We can explore further to figure out what indicators tell Bard the language is Pascal.

How do you know this is Pascal?

Bard explains that many of the keywords and clauses are common to Pascal syntax.

It turns out there are multiple versions of Pascal. Since you will presumably need to work with this legacy code, you might want to know which version it is.

What version of Pascal is this?

Bard explains the code uses Turbo Pascal 7.0 syntax, based on the 'uses' clause, the 'Math' unit, and the 'writeln' function. These features were introduced in Turbo Pascal 7.0

18.5 Example Three: Interpreting Regex

Regex (short for Regular Expressions) is a sequence of characters that define a search pattern. Regular expressions can be a powerful tool for data cleaning, text mining, and data validation. They are widely used in web development, data science, and other fields where text processing is important. They can also be tricky to understand at first because they involve a specific syntax that can be complex.

We can use ChatGPT to explain regex in a bit of someone else’s code.

x = sub("/d/e","/d",x)

What does this do?

ChatGPT explains this code replaces the substring /d/e with the substring /d.
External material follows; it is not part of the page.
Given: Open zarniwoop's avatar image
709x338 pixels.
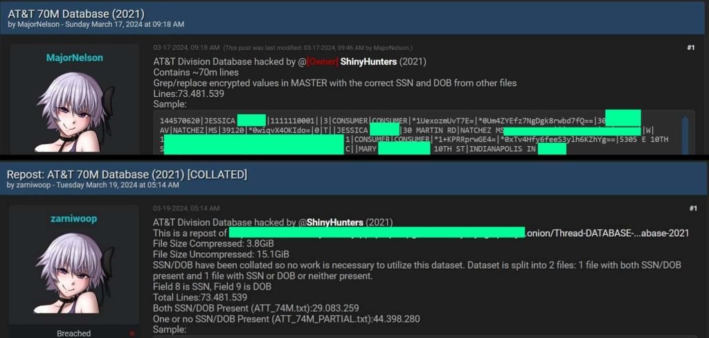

18.6 Example Four: Demystifying Functions

Sometimes we get handed code that includes complex architecture. Perhaps you are working with code you wrote years ago when you really liked loops, but present you finds them difficult to parse. (Be nice to past you - maybe you were a baby programmer and didn’t know better.) Instead of giving yourself a headache, you could turn to ChatGPT to explain what your old code does.

def my_function(x):
    result = x
    for i in range(10):
        for j in range(5):
            result = result + 2 * (i + 1) * (j + 1) * (i % 2 == 0 and j % 2 == 0) - 1
    return result

What does this function do?

ChatGPT explains the math operations being done on variable x by this complex looped function.

Well, now you have an idea what past-you might have been attempting to do with this code. You can also query AI about the potential problems from using the code as-written.

What are some possible issues with this code?

ChatGPT identifies four possible issues in the way the function was written: readability, efficiency, how the variables are named, and the use of numbers instead of variables within the function.

(And if you do ever run across an expression like this in your code, you can check out our chapter on refactoring code using AI to fix it!)

18.7 Limitations

Although chatbots can be extremely helpful for better understanding someone else’s code, if there is a lack of annotation or documentation, it will be difficult to discern more about the context of the development.

Cases where developers may not have provided context information include:

  1. Not stating their purpose for writing this code.
  2. Not describing what they planned to do next.
  3. Not describing (or being aware of) possible parts of the code that need updating or maybe have security or privacy issues.
  4. Not describing how they made certain decisions in the development process.

Although we can’t truly understand some of this information, it is however possible to get some assistance from chatbots with prompts such as:

  1. What do you think the purpose of this code is?
  2. What might be possible next steps to further develop this code?
  3. What are possible issues with this code, particularly for security or privacy?
  4. Why was the code possibly written with this structure? What other options are possible?

Chatbot tools are also limited in terms of how up-to-date their training data is to know about current possible issues with code.